TASKS TO COMPLETE
a – Please set down a passage of the tribute to Pik Botha word for word: begin at the words "He played a" and stop after "in South Africa.".
b – List every year mentioned in the tribute to Pik Botha, in the order they appear.

I have learned with great sadness of the death of Pik Botha. He was one of the leading personalities in South African politics from 1970 until his retirement from active politics in 1996… and was one of the world’s longest-serving foreign ministers.  During this period, he resolutely defended South Africa against growing international isolation. 

He played a leading role in South Africa’s relationship with South West Africa/ Namibia… In 1988 he concluded the tripartite agreement with Angola and Cuba on the withdrawal of Cuban troops from Angola and the implementation of the UN independence process in Namibia. The agreement was of pivotal importance to the evolution of the political situation in South Africa.

In intense discussions that took place within the NP leadership during the 1980s, Pik Botha was a prominent and consistent advocate of reform, constitutional negotiations and the release of Nelson Mandela from prison…

His colourful style and forthright rhetoric won him widespread popularity among the white electorate and encouraged him, in 1978 and 1989, to stand as a candidate for the leadership of the National Party.

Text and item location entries

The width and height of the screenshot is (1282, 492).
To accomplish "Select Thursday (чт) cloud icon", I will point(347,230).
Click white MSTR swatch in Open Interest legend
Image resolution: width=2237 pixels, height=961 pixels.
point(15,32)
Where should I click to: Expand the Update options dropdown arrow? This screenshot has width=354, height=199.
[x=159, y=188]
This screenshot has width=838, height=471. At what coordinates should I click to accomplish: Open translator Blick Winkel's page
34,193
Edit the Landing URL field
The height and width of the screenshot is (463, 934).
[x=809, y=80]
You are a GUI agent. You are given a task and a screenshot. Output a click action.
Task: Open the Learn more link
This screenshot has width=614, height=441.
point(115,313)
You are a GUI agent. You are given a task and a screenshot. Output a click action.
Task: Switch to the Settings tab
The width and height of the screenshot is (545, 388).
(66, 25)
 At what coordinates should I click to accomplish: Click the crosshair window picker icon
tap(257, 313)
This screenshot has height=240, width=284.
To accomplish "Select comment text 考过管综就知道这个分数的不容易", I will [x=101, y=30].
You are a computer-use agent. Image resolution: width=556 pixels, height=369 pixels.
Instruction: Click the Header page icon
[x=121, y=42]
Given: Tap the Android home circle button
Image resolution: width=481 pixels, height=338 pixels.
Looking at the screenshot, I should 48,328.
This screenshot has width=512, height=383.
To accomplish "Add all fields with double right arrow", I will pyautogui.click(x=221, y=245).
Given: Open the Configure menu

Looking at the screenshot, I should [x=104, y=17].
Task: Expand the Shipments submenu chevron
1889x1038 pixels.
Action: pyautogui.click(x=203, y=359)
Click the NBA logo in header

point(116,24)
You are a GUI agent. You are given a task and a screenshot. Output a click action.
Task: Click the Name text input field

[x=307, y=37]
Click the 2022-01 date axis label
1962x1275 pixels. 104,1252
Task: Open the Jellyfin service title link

CORRECT ANSWERS
a –
He played a leading role in South Africa’s relationship with South West Africa/ Namibia… In 1988 he concluded the tripartite agreement with Angola and Cuba on the withdrawal of Cuban troops from Angola and the implementation of the UN independence process in Namibia. The agreement was of pivotal importance to the evolution of the political situation in South Africa.

b – 1970, 1996, 1988, 1978, 1989